WASHINGTON – Employers put the brakes on hiring last month, adding a scant 32,000 jobs to their payrolls, the government said Friday in a report that roiled the presidential race.

The small job-creation figure fell far short of what economists and financial markets had expected and raised new questions about the ongoing strength of the economic recovery amid a summertime “soft patch” and high oil prices that have made companies more cautious.

The employment report drove a weakening stock market further downward, with the blue-chip Dow Jones industrial average falling by 147.70 points. It could cause the Federal Reserve to rethink the pace at which it plans to increase interest rates.

Not all the news was negative. The national unemployment rate dropped from 5.6 percent to 5.5 percent in July, but that number is calculated from a separate household survey that even the Labor Department said is not as reliable as payroll numbers.

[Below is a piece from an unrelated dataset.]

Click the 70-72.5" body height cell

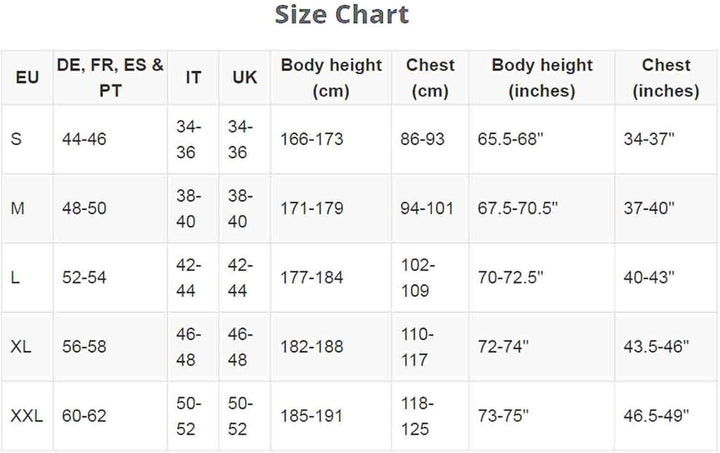(510, 278)
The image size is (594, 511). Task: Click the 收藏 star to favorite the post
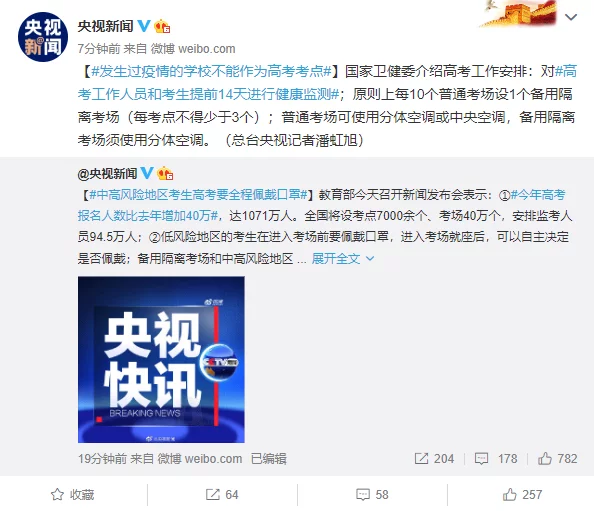tap(72, 494)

The payroll report dealt a setback to President Bush’s re-election campaign and gave Democrats new ammunition to attack Bush’s economic stewardship only three months before the election. It triggered a frenzied August campaign debate over jobs.

Bush said the economy is still strong but that he won’t be satisfied until every American who wants to work has a job. His Democratic opponent, Sen. John Kerry, citing the president’s recent statements that the economy is turning the corner, said, “It must have been a U-turn.”

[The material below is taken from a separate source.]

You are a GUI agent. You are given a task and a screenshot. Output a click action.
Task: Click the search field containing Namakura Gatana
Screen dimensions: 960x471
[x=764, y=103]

The Labor Department also said employers added 78,000 payroll jobs in June, down from the previously reported 112,000 new jobs. During a blazing first quarter, employers strongly boosted their payrolls, but the hiring lost steam as summer arrived.

The payroll report is seen as reliable because it includes actual hiring by 160,000 businesses and government agencies covering 400,000 individual work sites. By contrast, the household survey estimates employment through a sample of 60,000 households nationwide.

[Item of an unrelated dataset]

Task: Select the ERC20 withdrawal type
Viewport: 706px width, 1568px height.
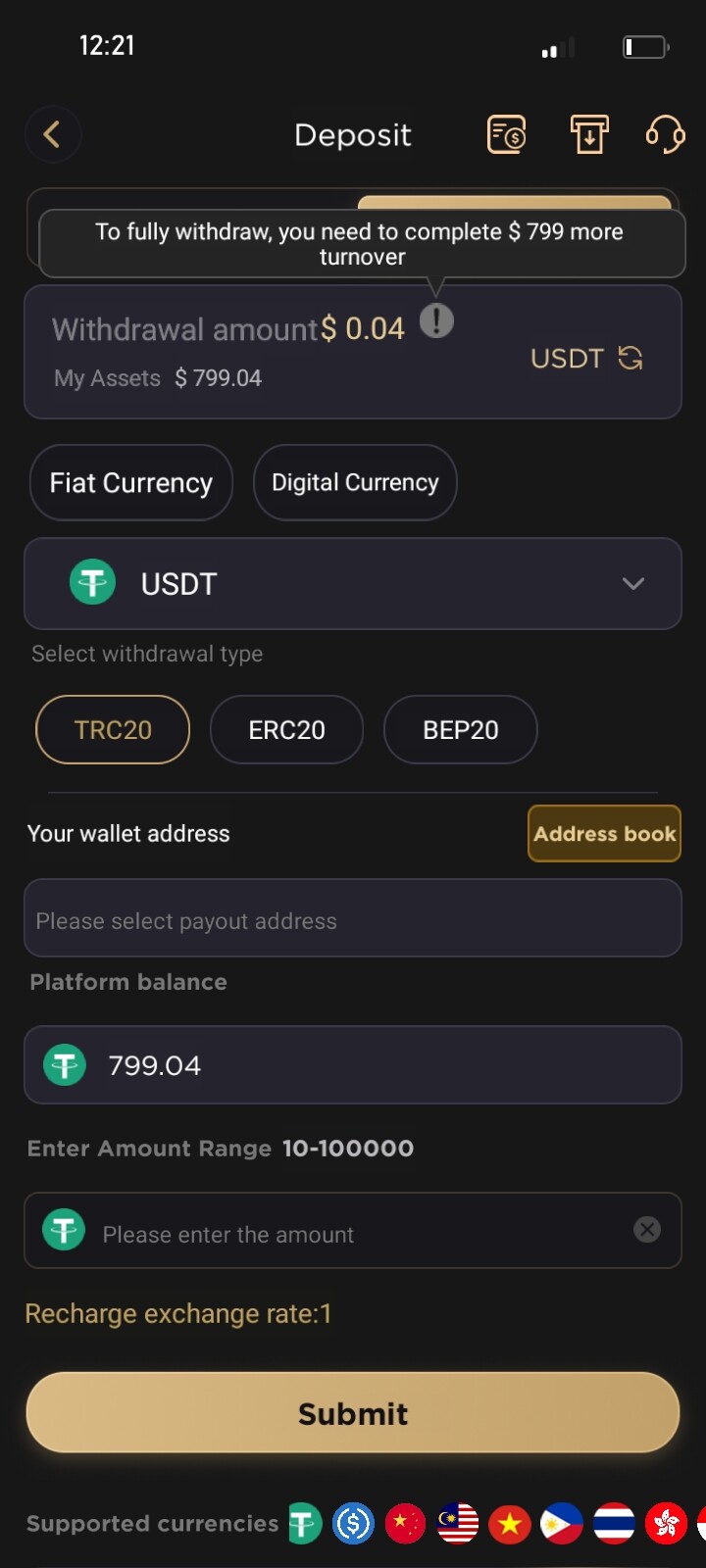Action: 286,730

Oddly enough, one of the most battered sectors of the economy, manufacturing, was among the strongest last month, with payroll jobs rising by 10,000. Construction showed only a 4,000 employment gain, while the retail trade sector registered a 19,000 job loss in July, as many stores cut their payrolls.

The financial industry reduced payrolls by 23,000 people, partly because of the fall in mortgage refinancing, according to Peter Kretzmer, economist for the Bank of America. Professional services jobs – such as legal, engineering and administration positions – increased by 42,000 and health care jobs were up 20,000.

The employment report packs a greater political and economic punch than other statistics. Before the Nov. 2 election, the government will release the August and September employment reports. Both could influence the presidential race.

Political analysts say the direction of the economy on Election Day can often carry more weight with voters than the actual level of jobs and business.

Republicans put a positive spin on the numbers, saying the economy has responded to Bush’s tax cuts and is still growing. Democrats said the United States is creating lower-paying jobs, and not enough of them to make a significant dent in the jobless rate.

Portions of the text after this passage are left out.